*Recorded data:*
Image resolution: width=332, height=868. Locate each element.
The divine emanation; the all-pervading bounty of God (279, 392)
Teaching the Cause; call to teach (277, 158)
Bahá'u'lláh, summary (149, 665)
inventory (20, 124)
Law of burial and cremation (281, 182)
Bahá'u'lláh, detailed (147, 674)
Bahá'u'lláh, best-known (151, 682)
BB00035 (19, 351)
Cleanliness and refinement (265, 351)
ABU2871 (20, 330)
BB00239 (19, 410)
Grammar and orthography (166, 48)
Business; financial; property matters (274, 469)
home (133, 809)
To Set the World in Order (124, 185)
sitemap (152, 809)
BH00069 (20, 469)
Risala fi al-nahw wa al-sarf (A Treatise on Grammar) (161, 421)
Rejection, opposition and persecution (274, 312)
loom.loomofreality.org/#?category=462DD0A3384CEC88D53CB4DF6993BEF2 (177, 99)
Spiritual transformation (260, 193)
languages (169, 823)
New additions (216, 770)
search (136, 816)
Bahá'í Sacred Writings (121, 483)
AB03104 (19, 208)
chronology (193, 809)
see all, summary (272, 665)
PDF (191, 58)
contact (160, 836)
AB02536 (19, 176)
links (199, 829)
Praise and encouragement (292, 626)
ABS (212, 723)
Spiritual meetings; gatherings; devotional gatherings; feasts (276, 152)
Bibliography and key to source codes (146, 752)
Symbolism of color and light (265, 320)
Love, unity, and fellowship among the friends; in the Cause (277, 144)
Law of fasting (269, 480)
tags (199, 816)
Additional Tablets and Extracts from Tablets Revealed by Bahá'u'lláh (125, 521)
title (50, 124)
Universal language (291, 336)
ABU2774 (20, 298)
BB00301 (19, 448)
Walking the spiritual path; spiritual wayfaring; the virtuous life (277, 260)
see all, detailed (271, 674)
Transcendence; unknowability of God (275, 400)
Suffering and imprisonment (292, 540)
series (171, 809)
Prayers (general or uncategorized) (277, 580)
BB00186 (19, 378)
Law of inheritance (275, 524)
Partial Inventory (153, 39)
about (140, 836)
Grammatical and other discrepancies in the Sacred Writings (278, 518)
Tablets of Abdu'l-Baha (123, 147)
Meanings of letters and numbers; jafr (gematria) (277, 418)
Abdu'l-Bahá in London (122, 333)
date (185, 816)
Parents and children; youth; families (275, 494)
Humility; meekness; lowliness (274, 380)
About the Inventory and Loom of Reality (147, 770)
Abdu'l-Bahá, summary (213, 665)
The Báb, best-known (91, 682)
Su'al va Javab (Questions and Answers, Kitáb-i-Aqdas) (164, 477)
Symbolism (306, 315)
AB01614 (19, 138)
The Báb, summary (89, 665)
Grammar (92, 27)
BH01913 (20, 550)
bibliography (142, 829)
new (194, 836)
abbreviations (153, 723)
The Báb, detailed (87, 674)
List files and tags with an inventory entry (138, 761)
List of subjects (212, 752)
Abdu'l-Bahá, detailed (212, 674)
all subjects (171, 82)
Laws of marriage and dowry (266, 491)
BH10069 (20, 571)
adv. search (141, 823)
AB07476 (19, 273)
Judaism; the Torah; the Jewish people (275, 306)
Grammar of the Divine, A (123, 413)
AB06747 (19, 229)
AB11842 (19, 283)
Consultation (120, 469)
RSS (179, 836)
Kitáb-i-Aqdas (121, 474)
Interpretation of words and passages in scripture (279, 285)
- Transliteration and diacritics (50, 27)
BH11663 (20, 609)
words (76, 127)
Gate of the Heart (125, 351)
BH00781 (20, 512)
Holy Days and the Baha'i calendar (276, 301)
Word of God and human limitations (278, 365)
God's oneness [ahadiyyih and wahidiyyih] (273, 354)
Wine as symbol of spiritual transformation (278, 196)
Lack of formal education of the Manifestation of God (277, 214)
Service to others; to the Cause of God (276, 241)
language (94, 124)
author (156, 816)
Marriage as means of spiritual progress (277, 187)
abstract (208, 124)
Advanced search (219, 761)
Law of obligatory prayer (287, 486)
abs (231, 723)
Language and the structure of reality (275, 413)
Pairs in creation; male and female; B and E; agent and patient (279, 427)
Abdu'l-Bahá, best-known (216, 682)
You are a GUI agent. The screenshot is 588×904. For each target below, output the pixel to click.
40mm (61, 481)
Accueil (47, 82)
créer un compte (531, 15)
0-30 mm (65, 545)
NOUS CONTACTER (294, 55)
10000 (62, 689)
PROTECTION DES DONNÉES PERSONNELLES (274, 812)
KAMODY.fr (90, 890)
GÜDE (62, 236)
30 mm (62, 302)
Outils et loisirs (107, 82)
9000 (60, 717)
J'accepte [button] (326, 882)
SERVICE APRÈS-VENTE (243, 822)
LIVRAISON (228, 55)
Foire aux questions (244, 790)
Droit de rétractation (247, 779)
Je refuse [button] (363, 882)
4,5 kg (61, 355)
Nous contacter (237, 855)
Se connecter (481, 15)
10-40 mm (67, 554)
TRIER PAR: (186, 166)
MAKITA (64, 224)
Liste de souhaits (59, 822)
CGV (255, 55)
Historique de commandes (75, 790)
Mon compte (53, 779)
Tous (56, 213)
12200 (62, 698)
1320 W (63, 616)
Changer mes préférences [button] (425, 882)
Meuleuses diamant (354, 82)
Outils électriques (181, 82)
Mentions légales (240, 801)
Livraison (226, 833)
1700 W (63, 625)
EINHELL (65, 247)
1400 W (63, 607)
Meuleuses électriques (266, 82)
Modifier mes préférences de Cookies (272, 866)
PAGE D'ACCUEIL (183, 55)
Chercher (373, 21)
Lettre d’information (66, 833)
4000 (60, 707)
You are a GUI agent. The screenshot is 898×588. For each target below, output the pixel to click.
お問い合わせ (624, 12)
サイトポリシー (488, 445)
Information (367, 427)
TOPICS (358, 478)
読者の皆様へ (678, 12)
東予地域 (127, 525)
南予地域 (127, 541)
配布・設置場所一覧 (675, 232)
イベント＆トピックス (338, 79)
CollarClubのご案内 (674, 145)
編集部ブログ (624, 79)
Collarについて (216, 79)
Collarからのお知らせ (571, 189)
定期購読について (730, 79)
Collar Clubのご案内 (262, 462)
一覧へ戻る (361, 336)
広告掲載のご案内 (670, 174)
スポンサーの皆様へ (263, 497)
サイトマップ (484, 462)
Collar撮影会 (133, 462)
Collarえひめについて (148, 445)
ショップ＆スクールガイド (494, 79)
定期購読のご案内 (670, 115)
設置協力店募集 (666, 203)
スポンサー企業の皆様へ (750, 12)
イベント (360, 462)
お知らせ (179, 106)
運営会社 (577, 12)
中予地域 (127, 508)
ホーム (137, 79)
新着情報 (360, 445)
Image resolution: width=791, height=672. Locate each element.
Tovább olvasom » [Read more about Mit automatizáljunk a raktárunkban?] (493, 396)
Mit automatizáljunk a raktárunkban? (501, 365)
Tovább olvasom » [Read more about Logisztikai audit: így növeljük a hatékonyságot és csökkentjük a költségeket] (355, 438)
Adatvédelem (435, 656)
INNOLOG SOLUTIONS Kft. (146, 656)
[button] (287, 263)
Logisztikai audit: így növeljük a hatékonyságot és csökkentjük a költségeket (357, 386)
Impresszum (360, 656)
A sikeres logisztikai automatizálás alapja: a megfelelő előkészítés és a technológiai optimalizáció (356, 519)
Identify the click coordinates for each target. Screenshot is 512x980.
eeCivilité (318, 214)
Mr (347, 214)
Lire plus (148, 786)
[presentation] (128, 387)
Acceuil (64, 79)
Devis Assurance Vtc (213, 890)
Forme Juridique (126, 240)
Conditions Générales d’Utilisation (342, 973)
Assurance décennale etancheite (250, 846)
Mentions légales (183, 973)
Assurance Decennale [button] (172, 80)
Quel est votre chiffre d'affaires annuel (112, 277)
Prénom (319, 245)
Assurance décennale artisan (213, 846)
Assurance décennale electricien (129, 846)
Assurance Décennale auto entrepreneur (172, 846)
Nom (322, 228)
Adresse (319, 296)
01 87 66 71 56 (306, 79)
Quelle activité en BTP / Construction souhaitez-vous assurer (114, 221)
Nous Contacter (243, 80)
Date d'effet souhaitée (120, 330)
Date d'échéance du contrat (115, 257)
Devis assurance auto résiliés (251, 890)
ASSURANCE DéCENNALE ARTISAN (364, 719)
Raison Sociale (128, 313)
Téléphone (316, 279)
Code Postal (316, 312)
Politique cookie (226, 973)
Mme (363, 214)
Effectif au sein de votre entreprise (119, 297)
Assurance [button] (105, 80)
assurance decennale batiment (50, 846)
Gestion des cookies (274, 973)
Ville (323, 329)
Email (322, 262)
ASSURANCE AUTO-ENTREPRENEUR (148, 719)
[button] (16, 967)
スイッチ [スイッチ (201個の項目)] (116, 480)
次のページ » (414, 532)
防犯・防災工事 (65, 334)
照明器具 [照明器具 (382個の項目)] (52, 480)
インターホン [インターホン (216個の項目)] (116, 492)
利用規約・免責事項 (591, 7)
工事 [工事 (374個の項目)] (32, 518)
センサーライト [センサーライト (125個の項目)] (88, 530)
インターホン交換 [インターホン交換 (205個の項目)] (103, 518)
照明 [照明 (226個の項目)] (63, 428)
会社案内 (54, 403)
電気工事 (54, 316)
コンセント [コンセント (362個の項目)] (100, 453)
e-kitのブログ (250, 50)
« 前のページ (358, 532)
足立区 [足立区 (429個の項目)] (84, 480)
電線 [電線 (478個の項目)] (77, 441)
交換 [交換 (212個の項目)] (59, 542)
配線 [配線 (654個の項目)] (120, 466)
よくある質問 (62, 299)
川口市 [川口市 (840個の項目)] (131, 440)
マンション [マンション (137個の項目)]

*SHORT EXERCISE:*
Copy out the records word for word, from the start of the records through the line that contains "series (171, 809)", including that line.

*ANSWER TO THE TASK:*
Image resolution: width=332, height=868. Locate each element.
The divine emanation; the all-pervading bounty of God (279, 392)
Teaching the Cause; call to teach (277, 158)
Bahá'u'lláh, summary (149, 665)
inventory (20, 124)
Law of burial and cremation (281, 182)
Bahá'u'lláh, detailed (147, 674)
Bahá'u'lláh, best-known (151, 682)
BB00035 (19, 351)
Cleanliness and refinement (265, 351)
ABU2871 (20, 330)
BB00239 (19, 410)
Grammar and orthography (166, 48)
Business; financial; property matters (274, 469)
home (133, 809)
To Set the World in Order (124, 185)
sitemap (152, 809)
BH00069 (20, 469)
Risala fi al-nahw wa al-sarf (A Treatise on Grammar) (161, 421)
Rejection, opposition and persecution (274, 312)
loom.loomofreality.org/#?category=462DD0A3384CEC88D53CB4DF6993BEF2 (177, 99)
Spiritual transformation (260, 193)
languages (169, 823)
New additions (216, 770)
search (136, 816)
Bahá'í Sacred Writings (121, 483)
AB03104 (19, 208)
chronology (193, 809)
see all, summary (272, 665)
PDF (191, 58)
contact (160, 836)
AB02536 (19, 176)
links (199, 829)
Praise and encouragement (292, 626)
ABS (212, 723)
Spiritual meetings; gatherings; devotional gatherings; feasts (276, 152)
Bibliography and key to source codes (146, 752)
Symbolism of color and light (265, 320)
Love, unity, and fellowship among the friends; in the Cause (277, 144)
Law of fasting (269, 480)
tags (199, 816)
Additional Tablets and Extracts from Tablets Revealed by Bahá'u'lláh (125, 521)
title (50, 124)
Universal language (291, 336)
ABU2774 (20, 298)
BB00301 (19, 448)
Walking the spiritual path; spiritual wayfaring; the virtuous life (277, 260)
see all, detailed (271, 674)
Transcendence; unknowability of God (275, 400)
Suffering and imprisonment (292, 540)
series (171, 809)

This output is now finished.